▼

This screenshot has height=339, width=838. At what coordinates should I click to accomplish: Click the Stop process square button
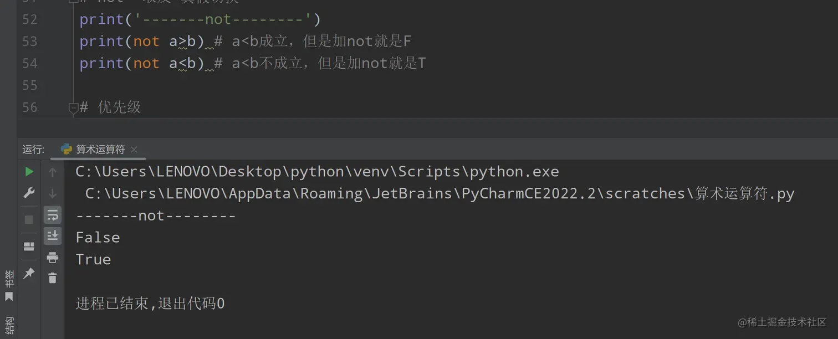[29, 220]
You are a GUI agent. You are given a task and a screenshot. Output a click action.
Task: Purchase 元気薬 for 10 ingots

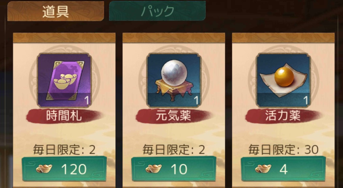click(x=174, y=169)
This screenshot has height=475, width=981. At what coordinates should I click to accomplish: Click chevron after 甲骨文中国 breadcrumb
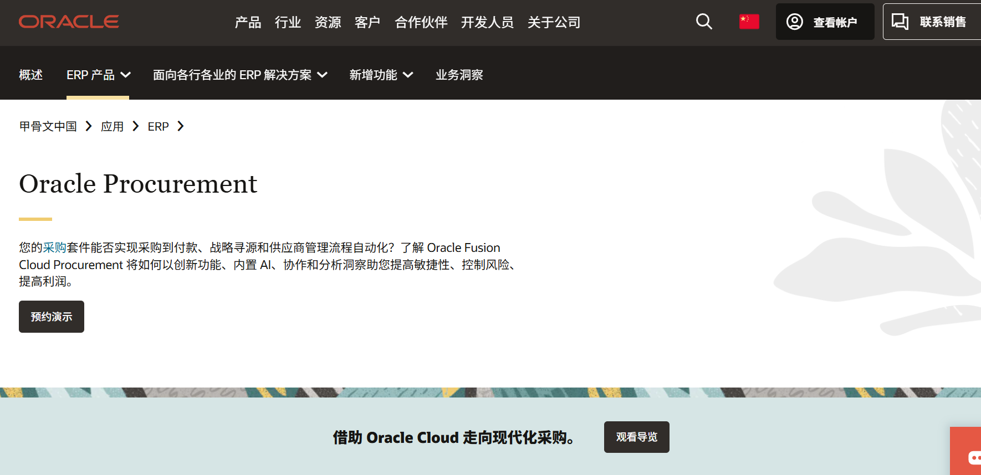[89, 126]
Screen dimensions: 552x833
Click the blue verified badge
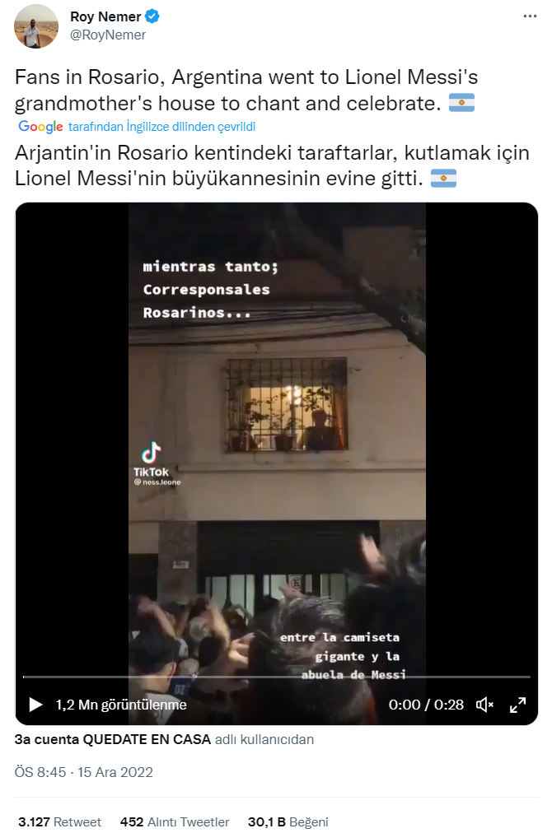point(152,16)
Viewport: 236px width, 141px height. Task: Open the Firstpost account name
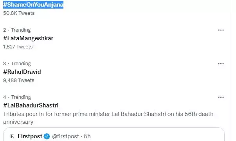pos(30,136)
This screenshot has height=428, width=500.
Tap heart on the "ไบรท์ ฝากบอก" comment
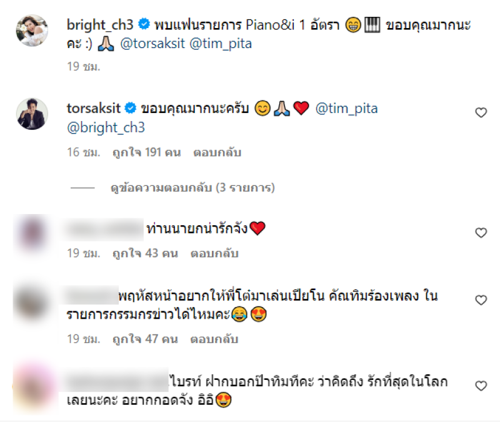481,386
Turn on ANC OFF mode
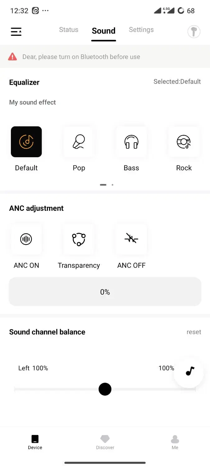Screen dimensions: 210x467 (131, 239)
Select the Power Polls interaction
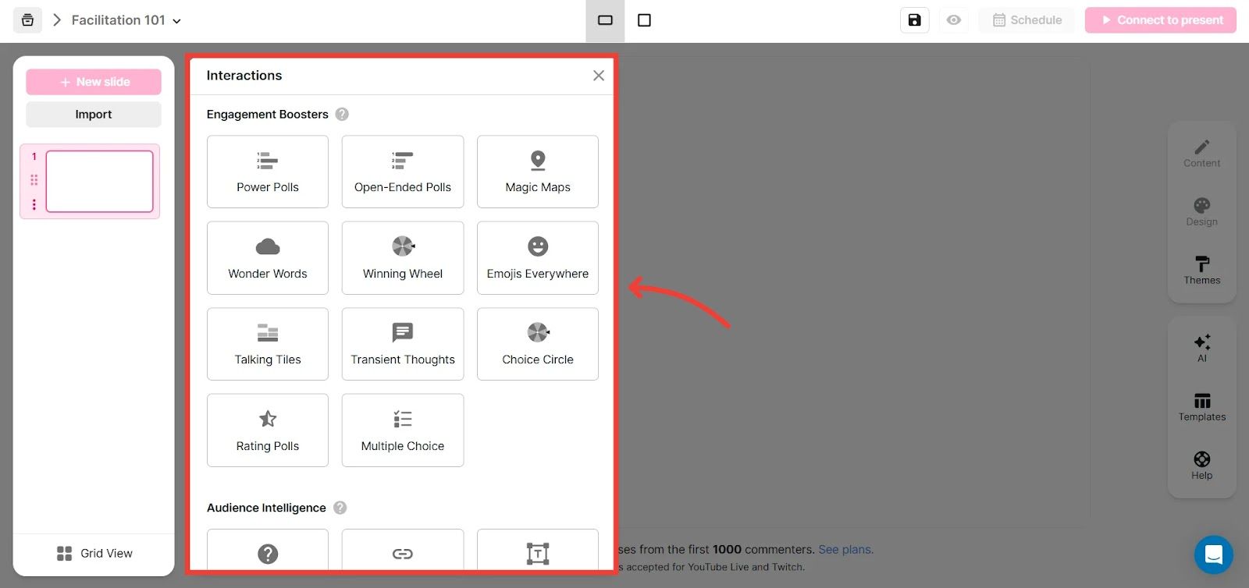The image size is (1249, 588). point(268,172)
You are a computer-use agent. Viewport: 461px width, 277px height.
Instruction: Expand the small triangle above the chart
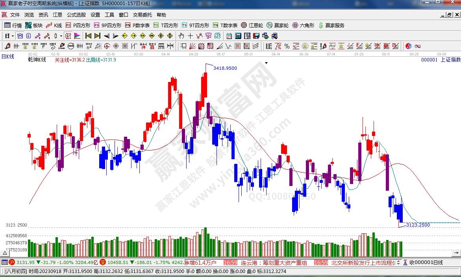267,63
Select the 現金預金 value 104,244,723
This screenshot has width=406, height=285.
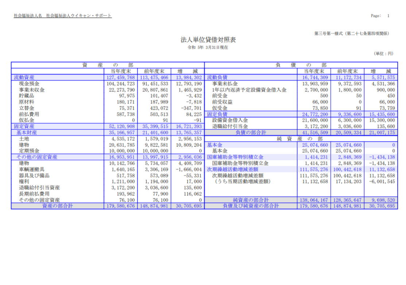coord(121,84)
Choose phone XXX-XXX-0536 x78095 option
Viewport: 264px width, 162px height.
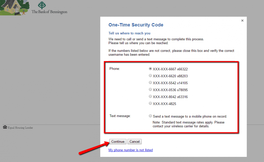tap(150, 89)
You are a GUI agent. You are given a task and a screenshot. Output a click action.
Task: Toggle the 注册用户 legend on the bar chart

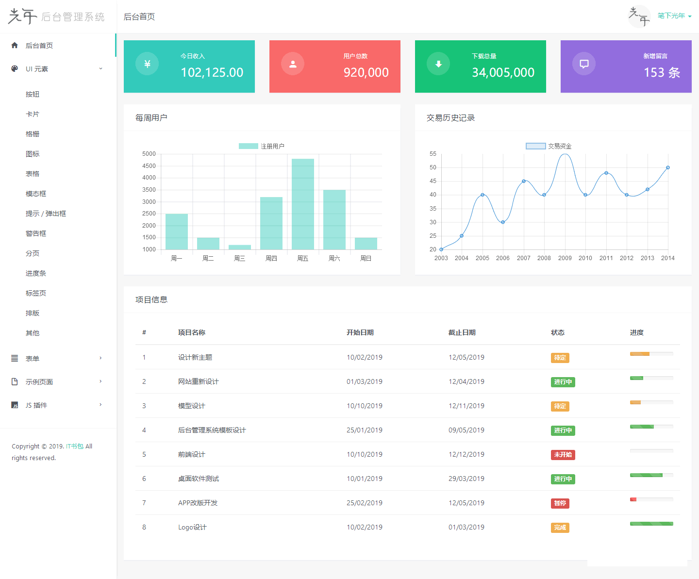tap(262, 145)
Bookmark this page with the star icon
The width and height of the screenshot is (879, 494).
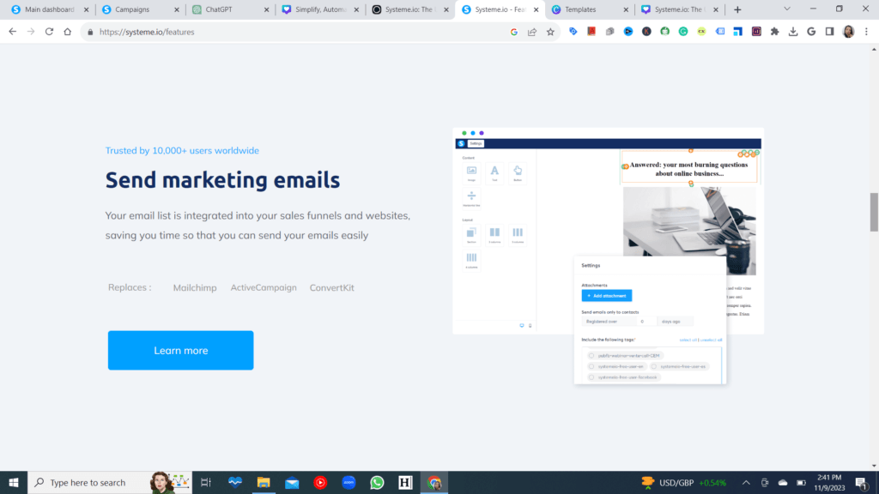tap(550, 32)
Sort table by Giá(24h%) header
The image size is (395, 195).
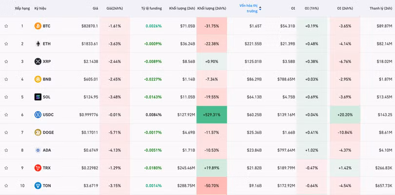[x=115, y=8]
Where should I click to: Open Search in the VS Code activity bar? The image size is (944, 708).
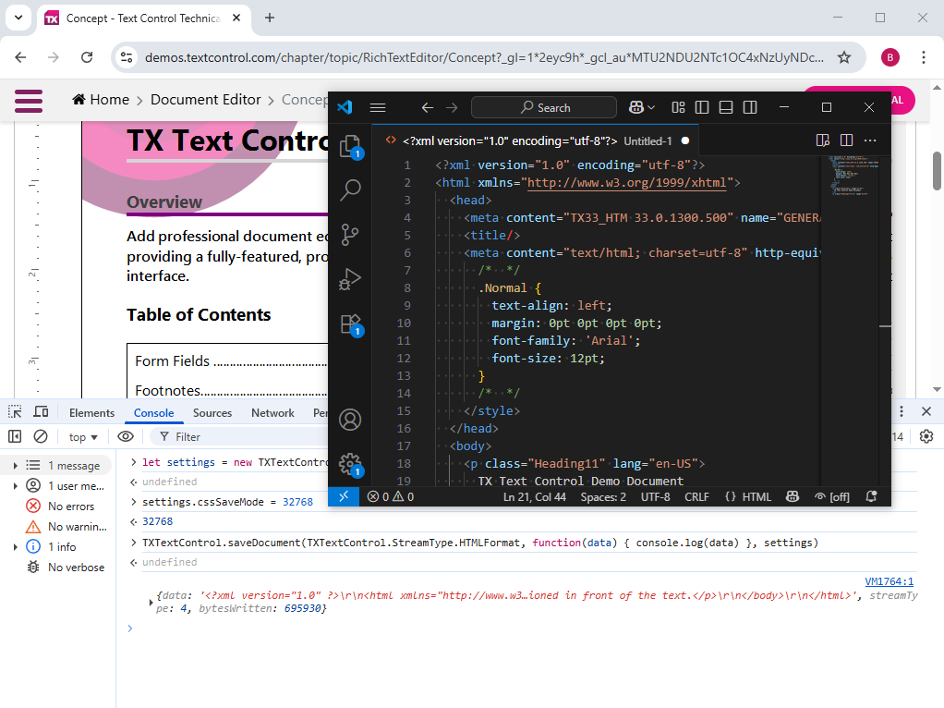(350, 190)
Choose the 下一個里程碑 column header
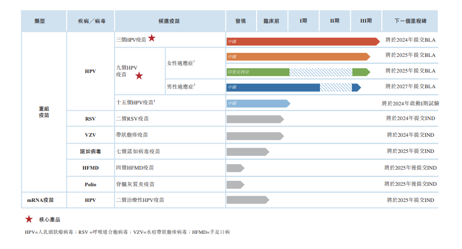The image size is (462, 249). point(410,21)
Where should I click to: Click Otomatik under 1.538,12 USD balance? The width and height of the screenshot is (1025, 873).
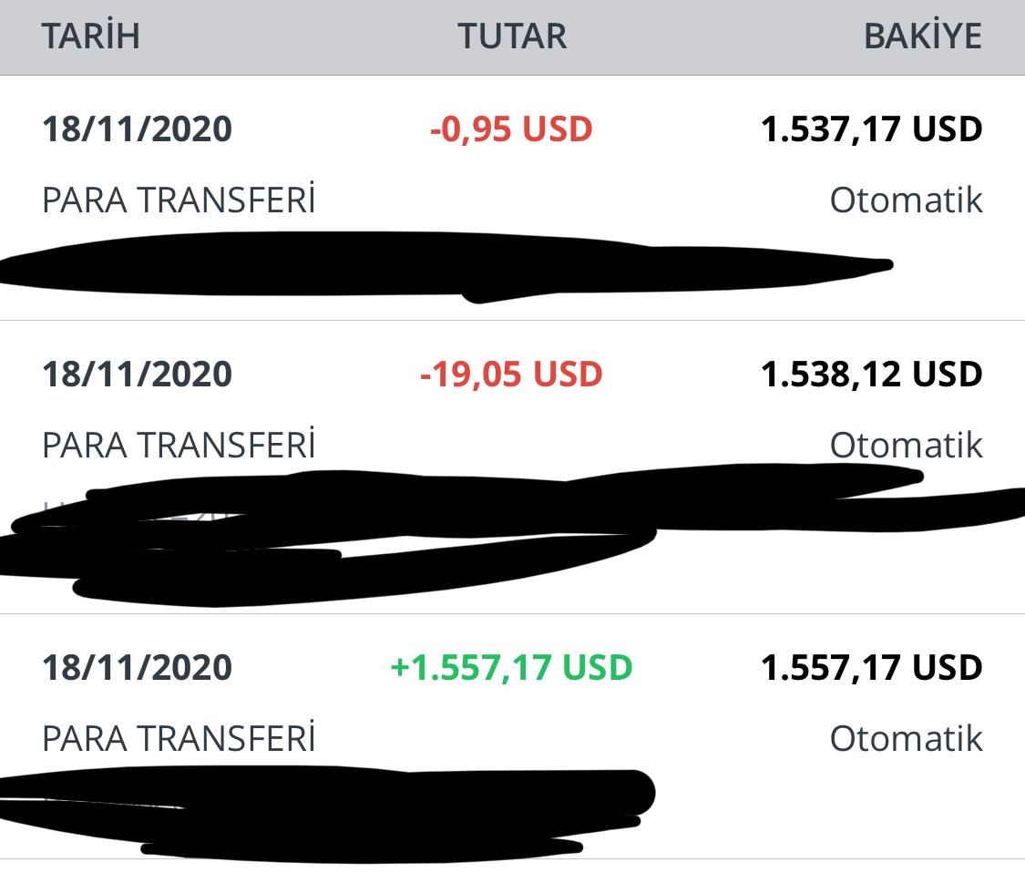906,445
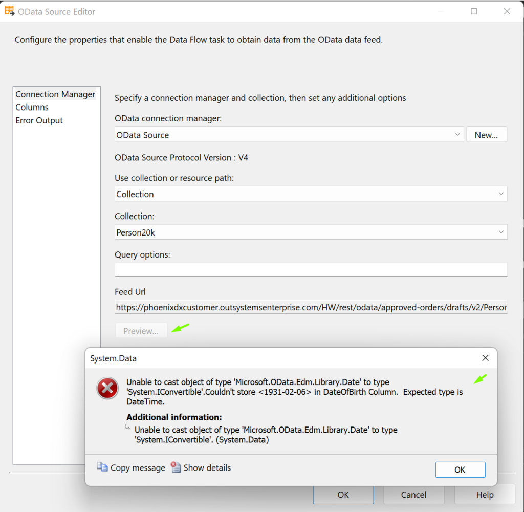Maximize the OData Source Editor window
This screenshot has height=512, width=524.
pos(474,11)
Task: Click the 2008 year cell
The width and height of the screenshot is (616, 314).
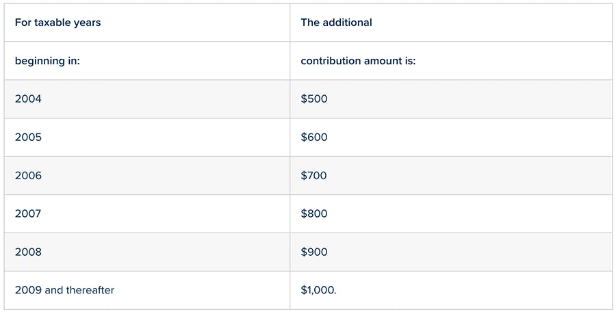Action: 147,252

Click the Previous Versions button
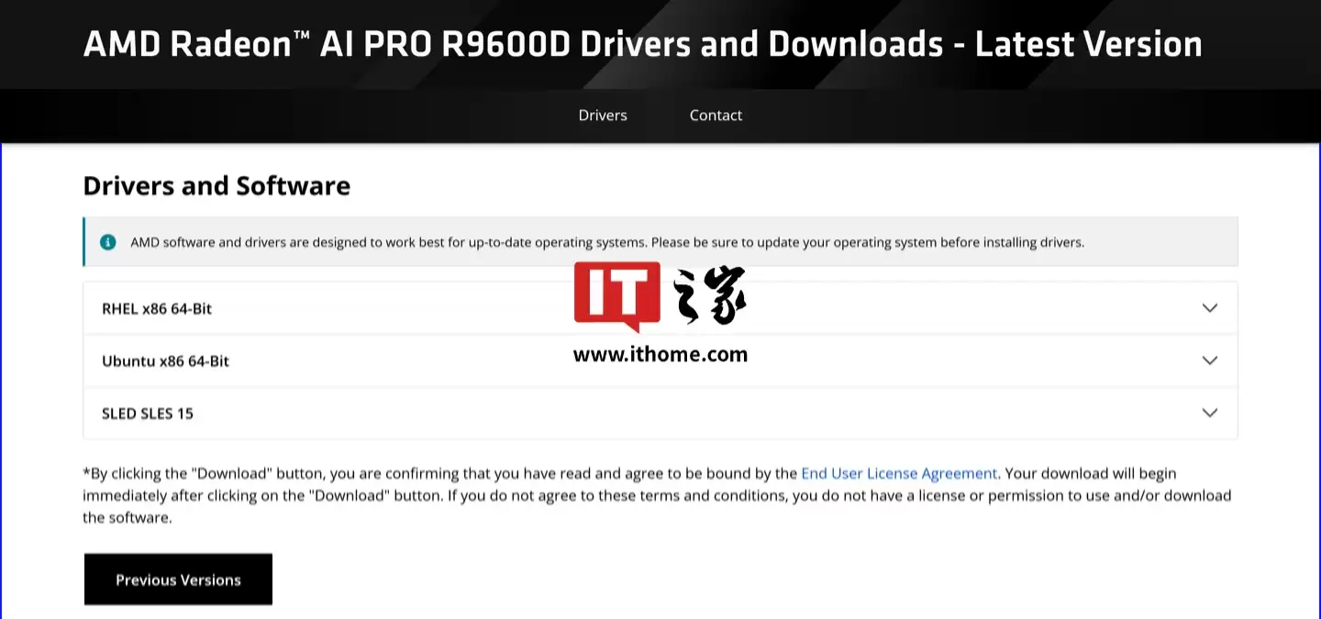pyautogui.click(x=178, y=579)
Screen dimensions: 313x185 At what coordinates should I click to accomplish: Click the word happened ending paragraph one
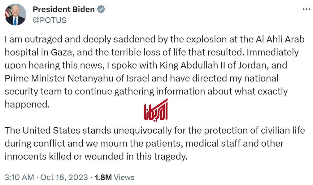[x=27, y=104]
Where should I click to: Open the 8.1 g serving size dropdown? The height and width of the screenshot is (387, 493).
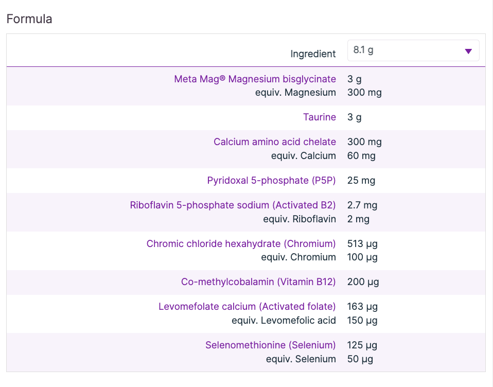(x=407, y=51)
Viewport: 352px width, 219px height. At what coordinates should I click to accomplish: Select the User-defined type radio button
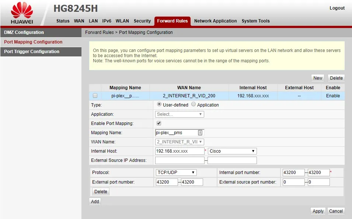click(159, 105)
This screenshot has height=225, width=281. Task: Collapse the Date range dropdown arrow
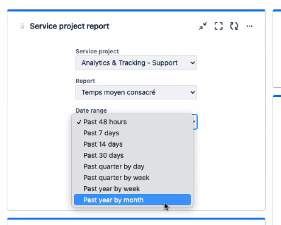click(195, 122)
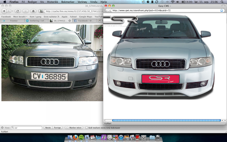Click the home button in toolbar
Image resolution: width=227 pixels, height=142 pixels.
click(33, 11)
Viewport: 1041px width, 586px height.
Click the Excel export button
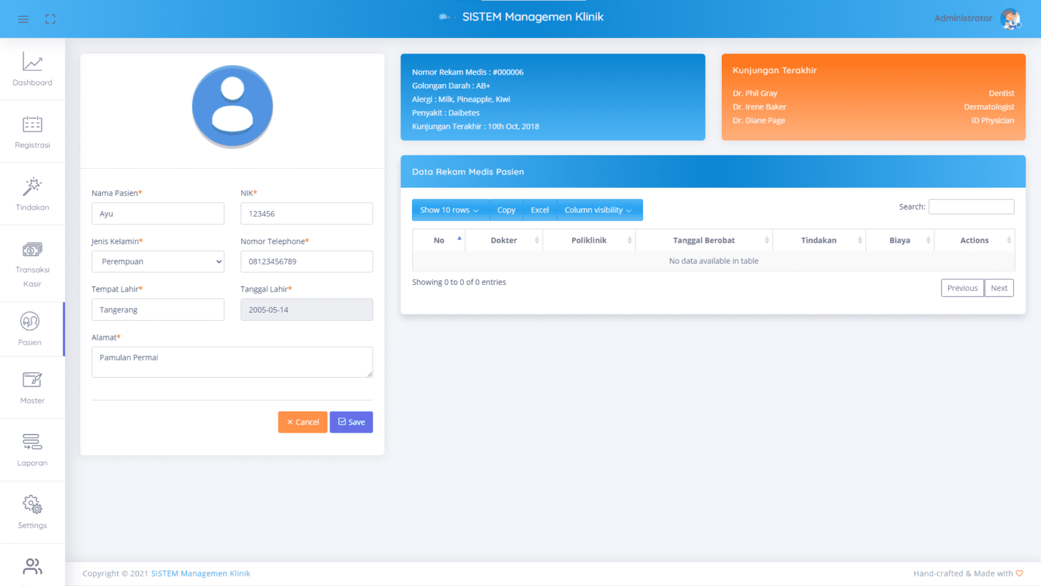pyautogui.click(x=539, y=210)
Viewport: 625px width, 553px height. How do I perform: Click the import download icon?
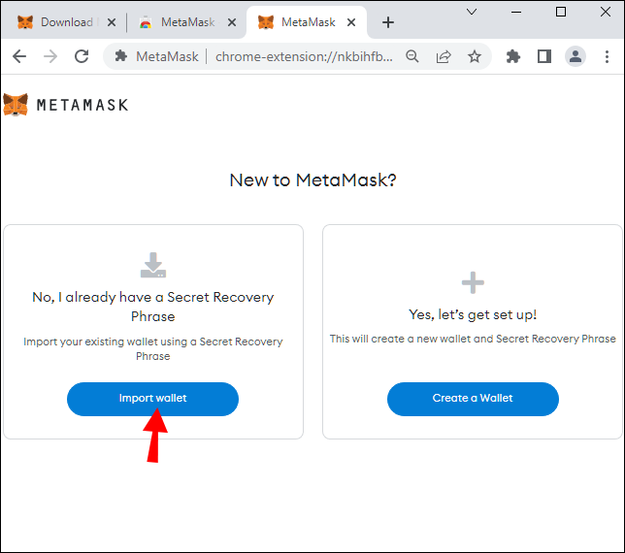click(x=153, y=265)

▲

Copy the entries exactly. No pictures.

== Output ==
This screenshot has height=339, width=838. At what coordinates should I click to accomplish: Click the Stop process square button
[29, 220]
You are a GUI agent. You are given a task and a screenshot. Output a click action.
Task: Purchase 元気薬 for 10 ingots

click(x=174, y=169)
This screenshot has height=475, width=981. At what coordinates should I click to accomplish: Click chevron after 甲骨文中国 breadcrumb
[89, 126]
Screen dimensions: 552x833
Click the blue verified badge
point(152,16)
Viewport: 236px width, 141px height. Task: Open the Firstpost account name
pos(30,136)
This screenshot has height=428, width=500.
Tap heart on the "ไบรท์ ฝากบอก" comment
481,386
Turn on ANC OFF mode
Screen dimensions: 210x467 (131, 239)
Select the Power Polls interaction
The image size is (1249, 588). point(268,172)
You are a computer-use agent. Viewport: 461px width, 277px height.
Instruction: Expand the small triangle above the chart
267,63
Select the 現金預金 value 104,244,723
This screenshot has width=406, height=285.
coord(121,84)
Choose phone XXX-XXX-0536 x78095 option
Viewport: 264px width, 162px height.
tap(150, 89)
You are a GUI agent. You are given a task and a screenshot. Output a click action.
Task: Toggle the 注册用户 legend on the bar chart

tap(262, 145)
Bookmark this page with the star icon
The width and height of the screenshot is (879, 494).
tap(550, 32)
Sort table by Giá(24h%) header
The image size is (395, 195).
[x=115, y=8]
Where should I click to: Open Search in the VS Code activity bar? The image size is (944, 708).
(350, 190)
Choose the 下一個里程碑 column header
The image size is (462, 249). point(410,21)
Where should I click to: Click Otomatik under 1.538,12 USD balance? The width and height of the screenshot is (1025, 873).
906,445
Maximize the OData Source Editor window
This screenshot has height=512, width=524.
pos(474,11)
Task: Click the 2008 year cell
The width and height of the screenshot is (616, 314).
Action: 147,252

Click the Previous Versions button
pyautogui.click(x=178, y=579)
Screen dimensions: 313x185 At what coordinates should I click to accomplish: Click the word happened ending paragraph one
[x=27, y=104]
Where should I click to: Open the 8.1 g serving size dropdown? The height and width of the screenshot is (387, 493).
(x=407, y=51)
Viewport: 352px width, 219px height. At what coordinates should I click to accomplish: Select the User-defined type radio button
click(159, 105)
This screenshot has height=225, width=281. Task: Collapse the Date range dropdown arrow
click(195, 122)
Click the home button in toolbar
Image resolution: width=227 pixels, height=142 pixels.
click(33, 11)
Viewport: 1041px width, 586px height.
Click the Excel export button
pyautogui.click(x=539, y=210)
Viewport: 625px width, 553px height. How do I perform: Click the import download icon?
click(x=153, y=265)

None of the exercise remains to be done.